**** Extract to read

The 2019 Spanish Stata Conference was held on 17 October in Madrid at Lexington Madrid.
Introduction to lasso models
Abstract: The increasing availability of high-dimensional data and increasing interest in more realistic functional forms have sparked a renewed interest in automated methods for selecting the covariates to include in a model. I discuss the promises and perils of model selection and pay special attention to estimators that provide reliable inference after model selection. I will demonstrate how to use Stata 16's new features for double selection, partialing out, and cross-fit partialing out to estimate the effects of variables of interest while using lasso methods to select control variables.
David M. Drukker
Simultaneous hierarchical summary ROC analysis of cohort and case-control diagnostic accuracy studies
Abstract: The hierarchical summary ROC (HSROC) model (Rutter and Gatsonis 2001) is one of two statistically rigorous multilevel or mixed-effects models recommended for diagnostic test accuracy meta-analysis by the Cochrane Collaboration. The original parameterization of the HSROC model does not incorporate the difference in log-likelihood expressions between cohort (prevalence-dependent) and case-control (prevalence-independent) diagnostic test data (Ma X 2016). Using publicly available data regarding meta-analysis of gadolinium-enhanced MRI for detecting lymph node metastases, I intend to show in this presentation how bayesmh and its myriad postestimation commands, the cond(), function and substitutable expressions in Stata facilitate estimation, graphical depiction, and interrogation of simultaneous HSROC modeling of cohort and case-control diagnostic test accuracy studies.

********
**** Material provided

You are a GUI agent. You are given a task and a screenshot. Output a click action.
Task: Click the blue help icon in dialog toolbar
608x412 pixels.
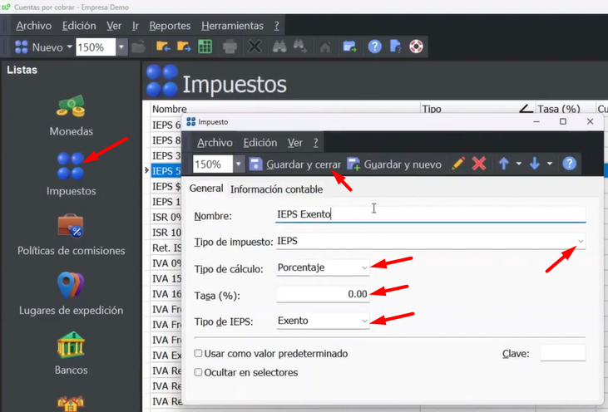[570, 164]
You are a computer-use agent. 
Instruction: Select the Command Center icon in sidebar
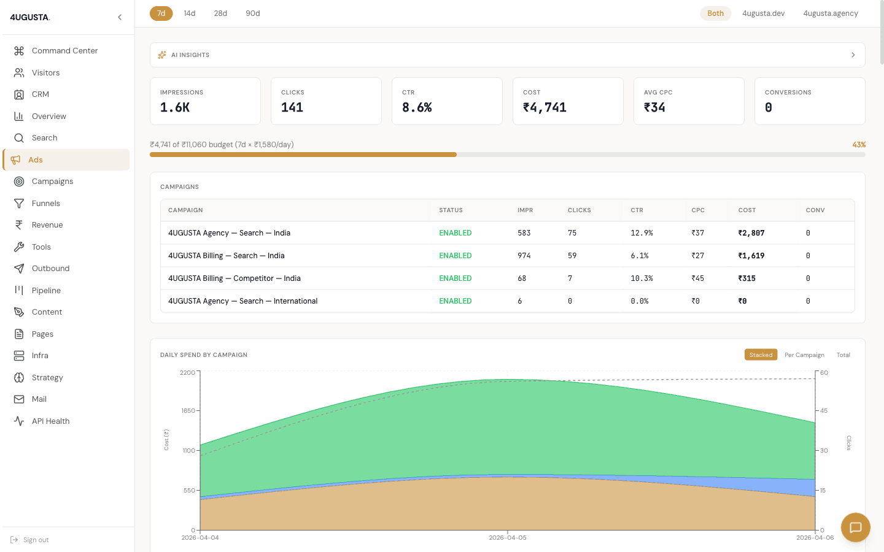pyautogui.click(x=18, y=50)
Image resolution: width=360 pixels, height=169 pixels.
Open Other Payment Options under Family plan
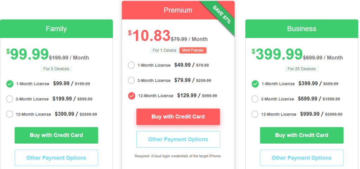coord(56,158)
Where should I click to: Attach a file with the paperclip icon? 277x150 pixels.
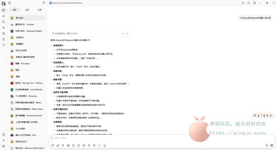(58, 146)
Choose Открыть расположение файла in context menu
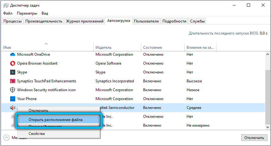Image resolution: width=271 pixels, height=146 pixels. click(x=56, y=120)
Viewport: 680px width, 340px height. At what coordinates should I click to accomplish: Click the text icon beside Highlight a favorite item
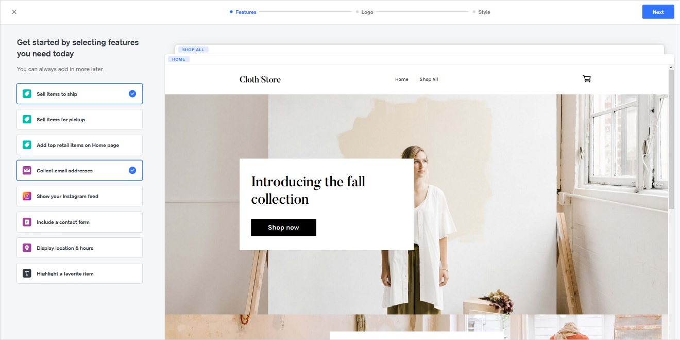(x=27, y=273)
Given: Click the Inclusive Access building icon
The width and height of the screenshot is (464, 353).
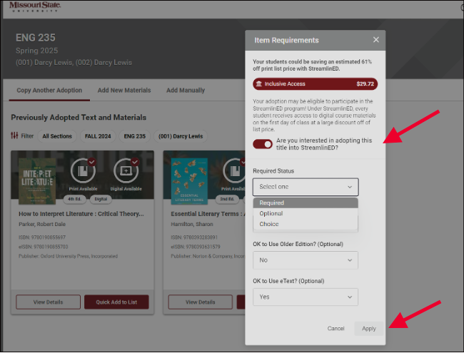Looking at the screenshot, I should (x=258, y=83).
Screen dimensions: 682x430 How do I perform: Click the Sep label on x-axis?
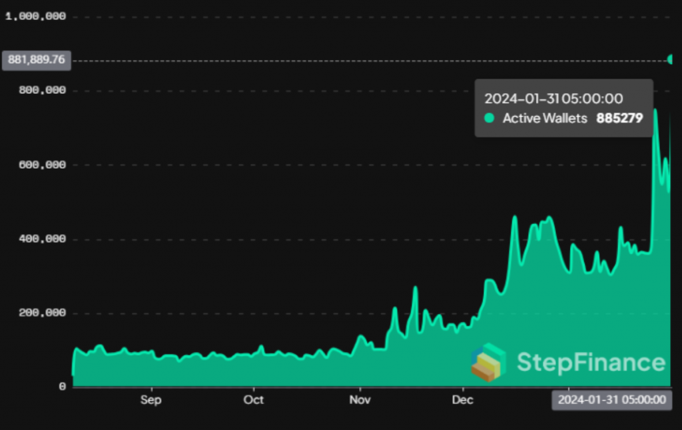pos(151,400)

********
**** Material provided

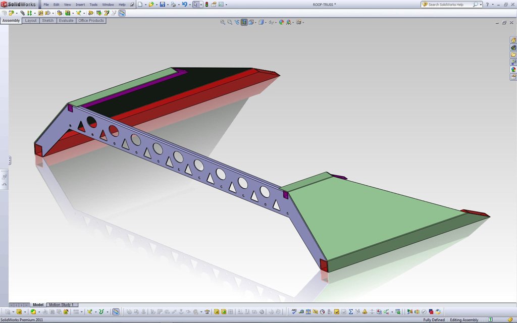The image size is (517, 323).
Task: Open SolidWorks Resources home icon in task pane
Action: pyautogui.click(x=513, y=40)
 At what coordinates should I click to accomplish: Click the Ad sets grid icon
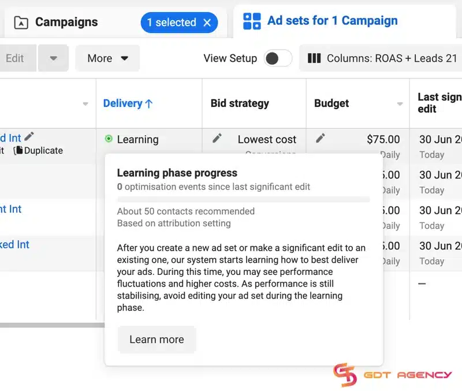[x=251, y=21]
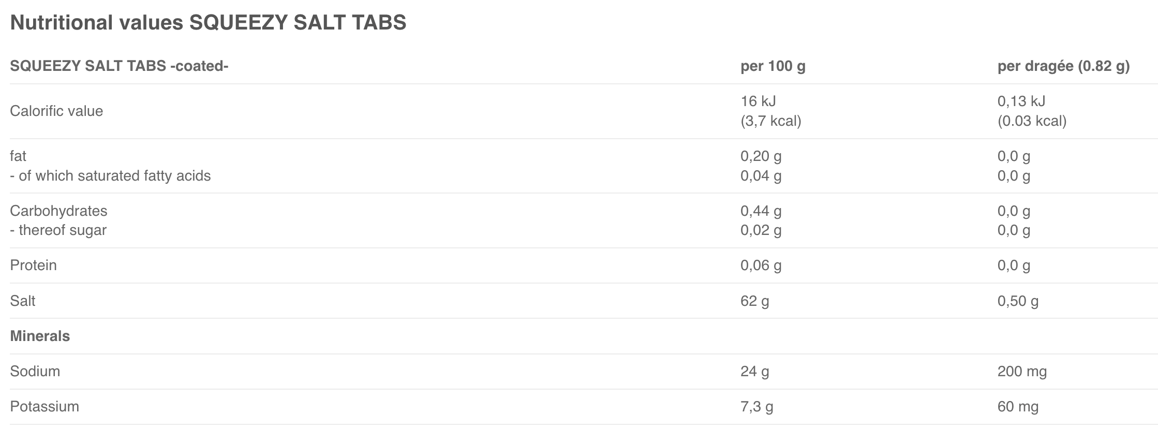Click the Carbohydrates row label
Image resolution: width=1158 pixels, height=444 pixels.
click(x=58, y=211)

********

* [What the exercise asks]:
Retype the Stata conference program in full, word for word. These entries were drawn from a separate source.

* [Response box]:
The 2019 Spanish Stata Conference was held on 17 October in Madrid at Lexington Madrid.
Introduction to lasso models
Abstract: The increasing availability of high-dimensional data and increasing interest in more realistic functional forms have sparked a renewed interest in automated methods for selecting the covariates to include in a model. I discuss the promises and perils of model selection and pay special attention to estimators that provide reliable inference after model selection. I will demonstrate how to use Stata 16's new features for double selection, partialing out, and cross-fit partialing out to estimate the effects of variables of interest while using lasso methods to select control variables.
David M. Drukker
Simultaneous hierarchical summary ROC analysis of cohort and case-control diagnostic accuracy studies
Abstract: The hierarchical summary ROC (HSROC) model (Rutter and Gatsonis 2001) is one of two statistically rigorous multilevel or mixed-effects models recommended for diagnostic test accuracy meta-analysis by the Cochrane Collaboration. The original parameterization of the HSROC model does not incorporate the difference in log-likelihood expressions between cohort (prevalence-dependent) and case-control (prevalence-independent) diagnostic test data (Ma X 2016). Using publicly available data regarding meta-analysis of gadolinium-enhanced MRI for detecting lymph node metastases, I intend to show in this presentation how bayesmh and its myriad postestimation commands, the cond(), function and substitutable expressions in Stata facilitate estimation, graphical depiction, and interrogation of simultaneous HSROC modeling of cohort and case-control diagnostic test accuracy studies.